I was put on Amitriptyline first. It left me constipated so even with all the preparation, sex was messy then. I think that is why my regular casual sex buddy never came back, even though he said he was a nurse and he understood. Then I was on Fluoxetine which left me emotionless and without a libido. It did however cause me to forget stuff when I’d drink after taking it. Yes, I know it’s wrong to take anti-depressants with alcohol but I have a love-hate relationship with booze. But I am told that at one point I danced topless (mkhaba and all)on a table at a local drinking establishment.
I live in the hope that I too can fall in love again one day with a man who’ll accept me with all my imperfections.
The worst and most terrifying however was when I walked in a daze for a good four hours, in the Tshwane CBD. I had been on a date. It went well until the time to leave came. My date went to the bathroom. I closed my eyes for what seemed like a minute and when I opened them, I had no idea where I was. I left the restaurant and wandered the streets of Tshwane until I realised that I was near the Bosman Gautrain station, with absolutely no idea as to how I got there. Because good people still exist, I managed to find shelter and reconnected with my date the following morning. The poor guy had almost gotten robbed looking for me. Not only had I placed my own life at risk, but another’s as well. A few weeks later with the permission but not blessings of my psychologist and psychiatrist, I went off the medication opting for talk therapy instead, again because of my undying love affair with booze.
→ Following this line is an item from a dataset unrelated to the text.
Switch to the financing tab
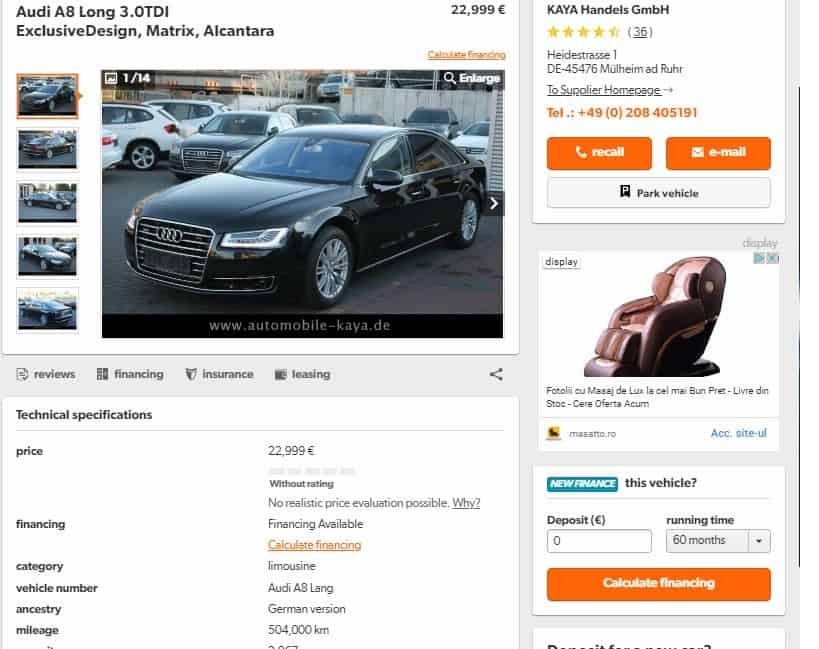Image resolution: width=819 pixels, height=649 pixels. click(130, 373)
What’s my point? Attempting to date while black, queer and living with a mental illness is hard. But it is not impossible. I live in the hope that I too can fall in love again one day with a man who’ll accept me with all my imperfections. I see queer love stories all over my social media and when I am out socialising, they inspire me. I just have to keep swiping right on Tinder until I find the one who will accept and love me, mkhaba and all.